What was a Yugen Kaisha (YK)?

In Japan, limited liability companies of the Yugen kaisha (YK) type may have been founded between 1940 and the beginning of 2006. The YK company form was eliminated in Japan in June 2005 with the passage of the Companies Act. Most YKs were converted by the legislation into KKs, or kabushiki kaisha (KK), which were then replaced by joint-stock companies, or godo gaisha (GG), now the most popular business structure in Japan. The company legislation likewise altered the corporate governance of YKs.

Understanding the Yugen Kaisha (YK)

The German GmbH, the most popular kind of corporation in Germany and a limited liability firm, served as the foundation for the YK corporate structure. Small firms in Japan were often organized using the YK structure, which allowed for a maximum of 50 shareholders. The members and shareholders had to put up 3 million yen in capital. While YKs were not obliged to have a complete board of directors, they were required to have one director.

Godo Gaisha replaced YK after the Japanese Companies Act of 2005, which went into effect on May 1, 2006, prohibited the formation of new YKs.

Japan’s Corporate Entities: The Four Types

  • Gomei Kaisha: a cooperative
  • Goshi Kaisha, a limited company
  • Yugen Kaisha, a business with limited liability
  • Kabushiki Kaisha has replaced Godo Gaisha, a joint-stock company.

Although a KK is a regular corporation, a Yugen Kaisha may have been compared to a subchapter S corporation (a limited liability company or LLC) or partnership in the US. A YK is subject to much looser capitalization, accounting, and procedural rules than a KK. Limited liability protects YK owners but limits their ability to transfer shares. The public cannot purchase shares from the corporation.

Japan is a country of tiny companies. Seventy percent of Japanese enterprises employ less than twenty people, and most Japanese companies are created as GGs rather than YKs, according to David Luhmen of Luhmen.org.
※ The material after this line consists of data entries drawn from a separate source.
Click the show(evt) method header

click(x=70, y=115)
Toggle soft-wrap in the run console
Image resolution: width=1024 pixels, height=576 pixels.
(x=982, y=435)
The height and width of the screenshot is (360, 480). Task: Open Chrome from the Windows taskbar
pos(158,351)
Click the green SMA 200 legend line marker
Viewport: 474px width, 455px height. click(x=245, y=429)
In Japan, this country values looks and is image-conscious; 2 GGs are seen as more prominent and prestigious.

Requirements for Capitalization for KKs and YKs

In 1991, there was a revision in the capitalization criteria for KKs and YKs. A limited liability corporation (YK) may have been founded for around $1,000 before 1991. The minimum capitalization requirement was raised to $30,000 in 1991, when one dollar was equivalent to ¥100. Additionally, a typical company known as KK requires a minimum capitalization amount of $100,000. At the same time, it climbed from around $4,000.
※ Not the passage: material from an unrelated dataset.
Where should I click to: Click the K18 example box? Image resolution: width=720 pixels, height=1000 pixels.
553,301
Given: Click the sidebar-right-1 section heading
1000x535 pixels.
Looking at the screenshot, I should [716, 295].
The YK form was linked to small firms due to its comparatively relaxed incorporation procedures and streamlined structure. However, some large corporations have used the system; YK was ExxonMobil’s primary Japanese subsidiary.

Conclusion

  • In the past, Yugen Kaishas (YKs) were a prevalent limited liability business in Japan.
  • The Japanese Companies Act of 2005 eliminated the Yugen Kaisha form in 2006.
  • After restructuring, YK enterprises became joint-stock companies known as kabushiki kaisha, which godo gaisha eventually replaced.